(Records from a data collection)
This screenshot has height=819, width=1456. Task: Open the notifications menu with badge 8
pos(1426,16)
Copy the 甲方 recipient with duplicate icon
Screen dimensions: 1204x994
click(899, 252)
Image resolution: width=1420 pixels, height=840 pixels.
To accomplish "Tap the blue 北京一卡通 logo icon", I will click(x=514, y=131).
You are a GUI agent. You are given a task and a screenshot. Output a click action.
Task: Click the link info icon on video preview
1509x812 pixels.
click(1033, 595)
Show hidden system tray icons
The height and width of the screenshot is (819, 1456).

Task directions: Beginning at the line that contains "Show hidden system tray icons", reproduce every line down to the last line of the entries above, exactly and only those.

Written response:
Show hidden system tray icons
The height and width of the screenshot is (819, 1456).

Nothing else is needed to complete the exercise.